§ **Short task a**: According to the blog posts on the Rosary and Kingdomtide, on what date does Christ the King Sunday fall this year on the Novus Ordo calendar?

§ **Passage given**:

27 October 2015

The Rosary: Pentecost

The Mystery of Pentecost, the Out-Pouring of the Holy Ghost on the Apostles and all of Creation, is the beginning of the fruits of Christ's actions among us. The Holy Ghost makes all of us divine if we will but let Him into our lives and reform, reshape, heal, cleanse, make whole what is shattered, make up what is lost, and in our weakness to fill us with strength.

This is my own parish's feast day and why I answer anyone asking "What should we pray for?" with "Revival". This is what my parish should be doing: holding the heavenly doors open for the continued outpouring of the Holy Ghost on us, on San Francisco, and on the world around us. But it is also what all of us should be doing as Christians.  As we are the Body of Christ and as Christ prays for the Father to send the Spirit so should we be likewise doing.  Not for some sort of Benny Hinnesque back-falling of moaning with our mouths flecked with foam.

But for salvation. Peace. Joy. Holiness. Love.  Against these the only thing standing is our refusal to pray.

The embolism I use is "sending us the Holy Ghost from his father."

The texts I've woven in below come from the Vespers and Matins for Pentecost.

26 October 2015

The Rosary: The Ascension

Our Lord's Ascension is the first evidence that the "key has changed" as I noted in the last mystery: the Eastern liturgical texts speak of how amazed the Angels are at seeing one of our race of men entering into the Heavens.  The Psalm text, "Who is this king of glory?" is read as the angels asking each other "Look! Who is this? Who comes here? Who?"

It's a mortal man now immortal and a divine being now dead and alive again.

The King of All the Ages, by gift of his Father, is one of us.

And there is no "one of us" there is only "All of Us".  As in Adam, all die: even so in Christ shall all be made alive.

The embolism I use is "the incarnate Word of God ascending to His Father's throne."

24 October 2015

Kingdomtide: The All Saints Project

Tomorrow, 25 October, is the Sunday of Christ the King in the Pre-Vatican II Ordo - the "Extraordinary Form" - for the Roman Church and also in the Antiochian Western Rite Vicariate, which last also uses the older calendar as well.  On the Novos Ordo calendar this feast is the last Sunday before Advent starts, this year that is 22 November. The ROCOR Western Rite folks use the Novos Ordo calendar to calculate this feast, for some reason. ROCOR, of course, calculates the Nativity feast on the Julian Calendar, so their Advent starts much later: their Calendar commemorates Christ the King Sunday on the 6th of December (NS) which is 23 November on the Julian Calendar.

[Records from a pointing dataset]
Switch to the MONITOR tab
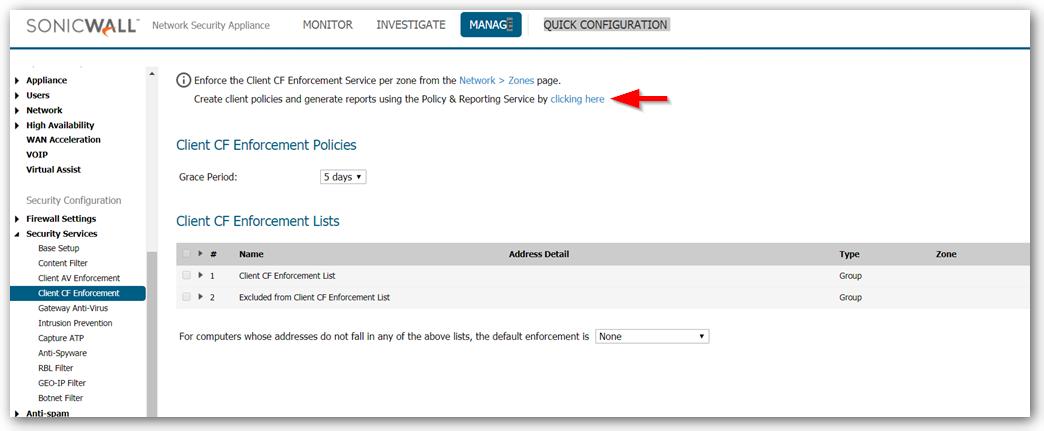Image resolution: width=1044 pixels, height=431 pixels. [328, 25]
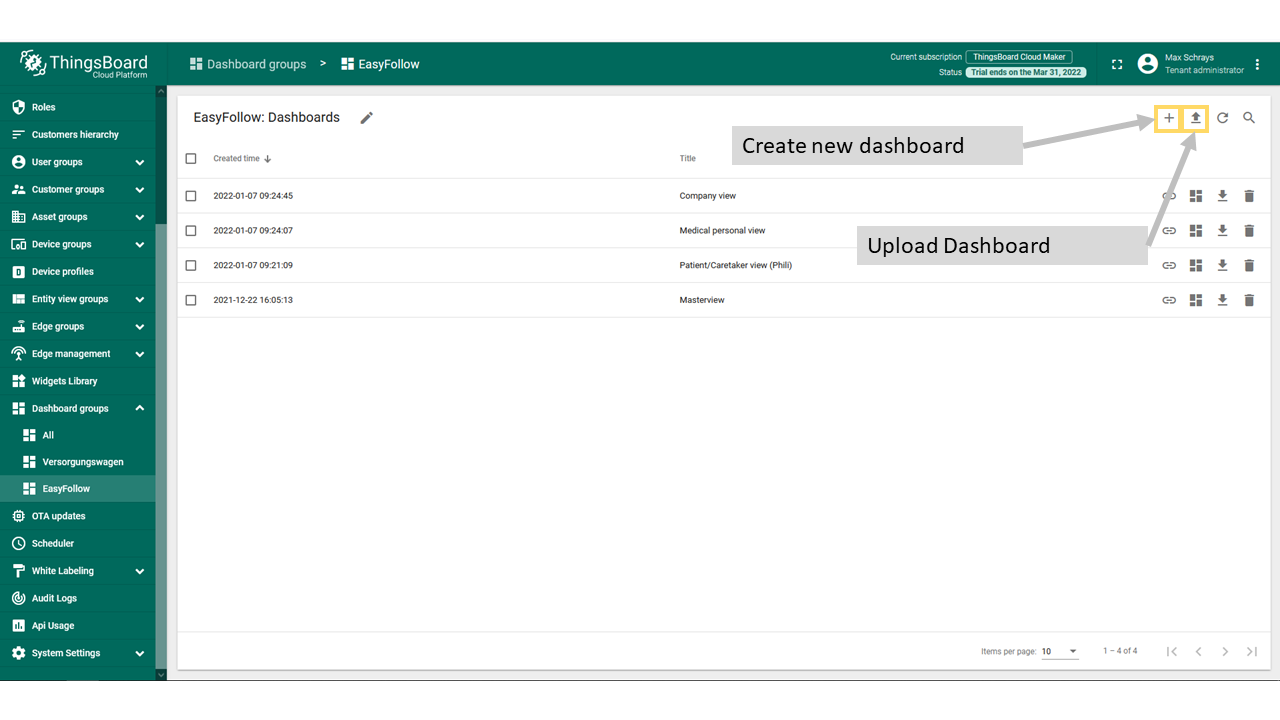Toggle the select-all checkbox in the header
Image resolution: width=1280 pixels, height=720 pixels.
(189, 158)
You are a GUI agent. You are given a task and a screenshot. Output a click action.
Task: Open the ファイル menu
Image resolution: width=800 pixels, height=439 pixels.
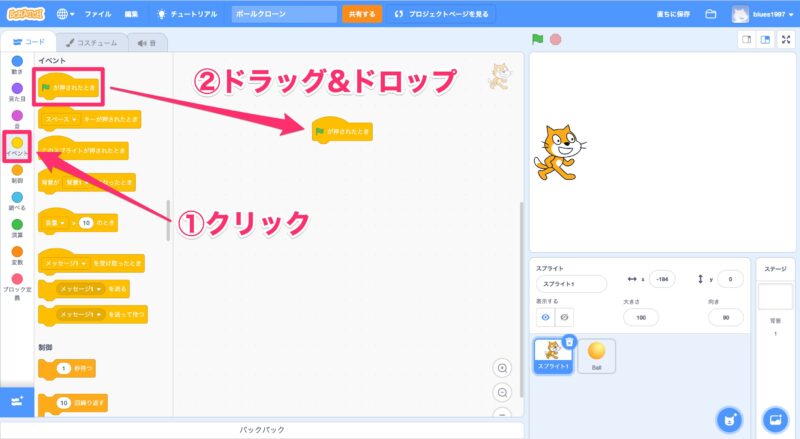coord(98,15)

§ **Short task b**: Retype all of the records above, line for line and without any changes, and leave the pictures out of your answer.

§ **Worked answer a**: 22 November.

§ **Worked answer b**:
Switch to the MONITOR tab
Image resolution: width=1044 pixels, height=431 pixels. [328, 25]
Toggle the select-all checkbox in the header
Image resolution: width=1280 pixels, height=720 pixels.
(189, 158)
You are a GUI agent. You are given a task and a screenshot. Output a click action.
Task: Open the ファイル menu
Image resolution: width=800 pixels, height=439 pixels.
coord(98,15)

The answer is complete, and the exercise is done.